Pixel coordinate grounding data
::::
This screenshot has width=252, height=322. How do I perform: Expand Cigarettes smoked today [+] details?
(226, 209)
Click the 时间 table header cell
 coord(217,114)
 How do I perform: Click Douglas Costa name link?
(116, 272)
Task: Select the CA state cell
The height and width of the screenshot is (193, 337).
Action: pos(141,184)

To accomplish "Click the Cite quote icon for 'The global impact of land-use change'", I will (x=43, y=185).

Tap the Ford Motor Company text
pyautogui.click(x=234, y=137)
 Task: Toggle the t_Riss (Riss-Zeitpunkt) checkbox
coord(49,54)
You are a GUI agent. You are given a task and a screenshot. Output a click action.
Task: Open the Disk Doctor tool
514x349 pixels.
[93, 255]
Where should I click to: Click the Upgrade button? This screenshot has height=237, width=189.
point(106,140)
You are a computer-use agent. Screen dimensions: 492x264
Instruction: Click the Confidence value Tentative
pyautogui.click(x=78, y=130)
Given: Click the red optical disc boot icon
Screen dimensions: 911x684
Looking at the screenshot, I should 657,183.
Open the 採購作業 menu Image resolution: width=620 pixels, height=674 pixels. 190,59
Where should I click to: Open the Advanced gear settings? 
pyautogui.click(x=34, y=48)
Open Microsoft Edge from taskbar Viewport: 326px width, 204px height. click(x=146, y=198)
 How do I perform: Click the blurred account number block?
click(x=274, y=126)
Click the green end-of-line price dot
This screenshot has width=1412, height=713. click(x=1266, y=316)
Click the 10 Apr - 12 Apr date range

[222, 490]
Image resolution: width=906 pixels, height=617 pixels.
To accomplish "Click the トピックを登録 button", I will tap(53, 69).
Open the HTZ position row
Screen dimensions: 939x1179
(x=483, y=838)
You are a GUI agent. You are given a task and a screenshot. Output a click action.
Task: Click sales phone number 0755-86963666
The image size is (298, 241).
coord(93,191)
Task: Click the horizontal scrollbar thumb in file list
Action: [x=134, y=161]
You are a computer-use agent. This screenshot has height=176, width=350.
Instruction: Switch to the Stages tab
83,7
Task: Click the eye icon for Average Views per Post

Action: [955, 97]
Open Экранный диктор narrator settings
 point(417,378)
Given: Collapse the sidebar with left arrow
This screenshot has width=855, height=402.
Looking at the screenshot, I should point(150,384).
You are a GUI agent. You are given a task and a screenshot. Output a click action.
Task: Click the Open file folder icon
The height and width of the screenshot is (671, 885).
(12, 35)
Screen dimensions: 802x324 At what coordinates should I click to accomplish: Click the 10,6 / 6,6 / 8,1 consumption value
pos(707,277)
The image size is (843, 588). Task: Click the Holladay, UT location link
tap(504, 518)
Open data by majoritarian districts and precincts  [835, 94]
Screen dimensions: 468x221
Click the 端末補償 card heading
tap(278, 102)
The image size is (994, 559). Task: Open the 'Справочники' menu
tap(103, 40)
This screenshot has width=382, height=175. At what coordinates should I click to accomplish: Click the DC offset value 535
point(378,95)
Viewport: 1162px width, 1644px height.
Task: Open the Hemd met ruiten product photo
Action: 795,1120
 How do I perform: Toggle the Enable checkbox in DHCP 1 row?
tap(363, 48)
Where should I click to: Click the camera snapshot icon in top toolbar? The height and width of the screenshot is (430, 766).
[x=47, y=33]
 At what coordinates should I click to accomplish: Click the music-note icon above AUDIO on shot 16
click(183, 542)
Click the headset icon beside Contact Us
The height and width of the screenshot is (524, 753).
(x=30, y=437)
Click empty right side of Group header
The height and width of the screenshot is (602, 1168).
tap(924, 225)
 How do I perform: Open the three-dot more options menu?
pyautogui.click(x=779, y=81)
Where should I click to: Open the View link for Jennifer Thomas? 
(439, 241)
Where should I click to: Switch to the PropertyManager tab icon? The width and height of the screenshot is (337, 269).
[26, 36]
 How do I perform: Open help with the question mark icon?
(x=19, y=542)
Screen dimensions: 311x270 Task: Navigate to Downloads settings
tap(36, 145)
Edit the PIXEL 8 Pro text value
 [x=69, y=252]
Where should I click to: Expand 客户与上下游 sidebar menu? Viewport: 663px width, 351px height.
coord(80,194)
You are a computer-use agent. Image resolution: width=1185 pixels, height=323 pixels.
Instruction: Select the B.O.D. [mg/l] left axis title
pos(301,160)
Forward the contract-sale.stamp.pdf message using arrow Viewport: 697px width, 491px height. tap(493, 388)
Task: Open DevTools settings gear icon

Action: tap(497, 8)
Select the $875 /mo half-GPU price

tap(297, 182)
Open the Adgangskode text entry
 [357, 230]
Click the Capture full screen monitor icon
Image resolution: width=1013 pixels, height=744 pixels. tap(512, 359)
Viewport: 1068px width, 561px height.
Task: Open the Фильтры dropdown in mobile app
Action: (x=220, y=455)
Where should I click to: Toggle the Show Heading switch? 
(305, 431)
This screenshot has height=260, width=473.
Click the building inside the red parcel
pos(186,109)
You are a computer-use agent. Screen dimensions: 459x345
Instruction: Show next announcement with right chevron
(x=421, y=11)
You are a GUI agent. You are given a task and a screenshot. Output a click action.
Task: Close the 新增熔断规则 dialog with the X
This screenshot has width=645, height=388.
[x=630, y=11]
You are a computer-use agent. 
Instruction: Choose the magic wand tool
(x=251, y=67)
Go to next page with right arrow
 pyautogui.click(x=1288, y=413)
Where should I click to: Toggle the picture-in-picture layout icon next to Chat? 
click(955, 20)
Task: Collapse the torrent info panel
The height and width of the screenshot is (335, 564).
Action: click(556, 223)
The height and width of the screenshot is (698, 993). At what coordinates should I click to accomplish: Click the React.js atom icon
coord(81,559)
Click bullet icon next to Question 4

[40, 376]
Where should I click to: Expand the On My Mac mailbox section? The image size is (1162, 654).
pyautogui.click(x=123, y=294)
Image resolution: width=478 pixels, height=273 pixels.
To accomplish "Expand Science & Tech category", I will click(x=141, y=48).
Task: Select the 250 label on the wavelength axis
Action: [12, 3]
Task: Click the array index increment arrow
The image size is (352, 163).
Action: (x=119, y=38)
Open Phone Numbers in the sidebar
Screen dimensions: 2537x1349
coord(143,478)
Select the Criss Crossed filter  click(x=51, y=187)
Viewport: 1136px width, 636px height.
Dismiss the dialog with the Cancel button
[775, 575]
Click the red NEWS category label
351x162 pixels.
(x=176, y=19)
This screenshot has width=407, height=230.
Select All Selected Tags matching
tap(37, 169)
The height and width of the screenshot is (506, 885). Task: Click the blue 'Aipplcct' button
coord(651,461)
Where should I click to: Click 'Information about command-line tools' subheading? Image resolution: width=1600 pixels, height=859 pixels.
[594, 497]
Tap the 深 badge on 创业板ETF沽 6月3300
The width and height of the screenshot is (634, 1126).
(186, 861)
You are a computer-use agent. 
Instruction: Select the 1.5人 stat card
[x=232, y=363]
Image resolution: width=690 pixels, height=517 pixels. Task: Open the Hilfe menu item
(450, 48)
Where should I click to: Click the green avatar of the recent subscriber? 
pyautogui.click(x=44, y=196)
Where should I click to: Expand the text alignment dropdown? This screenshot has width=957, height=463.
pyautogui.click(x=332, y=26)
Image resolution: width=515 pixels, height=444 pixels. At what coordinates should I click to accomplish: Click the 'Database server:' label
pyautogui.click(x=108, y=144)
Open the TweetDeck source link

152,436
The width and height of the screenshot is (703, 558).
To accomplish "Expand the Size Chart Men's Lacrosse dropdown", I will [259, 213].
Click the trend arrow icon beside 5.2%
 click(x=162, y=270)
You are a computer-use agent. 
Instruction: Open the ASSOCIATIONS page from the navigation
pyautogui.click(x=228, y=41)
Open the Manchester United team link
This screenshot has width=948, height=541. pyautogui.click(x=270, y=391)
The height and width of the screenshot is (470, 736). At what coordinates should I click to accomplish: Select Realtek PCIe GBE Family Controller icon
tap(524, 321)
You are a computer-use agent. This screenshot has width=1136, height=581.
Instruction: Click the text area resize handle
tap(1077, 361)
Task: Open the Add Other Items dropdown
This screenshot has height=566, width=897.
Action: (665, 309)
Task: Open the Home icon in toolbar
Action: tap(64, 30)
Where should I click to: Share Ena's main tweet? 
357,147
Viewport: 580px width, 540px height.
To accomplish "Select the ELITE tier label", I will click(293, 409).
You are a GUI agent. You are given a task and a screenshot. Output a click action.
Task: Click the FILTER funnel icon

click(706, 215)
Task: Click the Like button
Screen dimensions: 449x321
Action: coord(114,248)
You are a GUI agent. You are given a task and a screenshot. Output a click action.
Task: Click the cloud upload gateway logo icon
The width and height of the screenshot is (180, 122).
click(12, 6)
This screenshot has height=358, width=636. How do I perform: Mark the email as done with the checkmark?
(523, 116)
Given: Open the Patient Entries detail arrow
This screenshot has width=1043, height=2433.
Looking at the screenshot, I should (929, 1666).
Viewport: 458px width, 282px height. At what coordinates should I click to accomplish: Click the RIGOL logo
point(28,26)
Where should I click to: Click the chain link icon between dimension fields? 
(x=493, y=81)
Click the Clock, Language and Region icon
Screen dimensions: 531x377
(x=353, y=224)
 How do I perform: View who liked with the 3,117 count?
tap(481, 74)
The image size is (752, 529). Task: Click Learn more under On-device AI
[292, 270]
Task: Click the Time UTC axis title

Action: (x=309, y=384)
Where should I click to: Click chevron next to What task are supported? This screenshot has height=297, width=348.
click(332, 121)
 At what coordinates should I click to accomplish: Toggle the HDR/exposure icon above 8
::::
- **Exercise brief**
Search the data for the string "computer". List each line that has it.

- **Response area**
You are a computer-use agent. Screen dimensions: 492x264
You are a computer-use agent. This screenshot has height=176, width=350.
You are a computer-use agent. Image resolution: width=1185 pixels, height=323 pixels.
You are a computer-use agent. Screen dimensions: 459x345
You are a computer-use agent. 
You are a computer-use agent. 
You are a computer-use agent. 
You are a computer-use agent. This screenshot has width=1136, height=581.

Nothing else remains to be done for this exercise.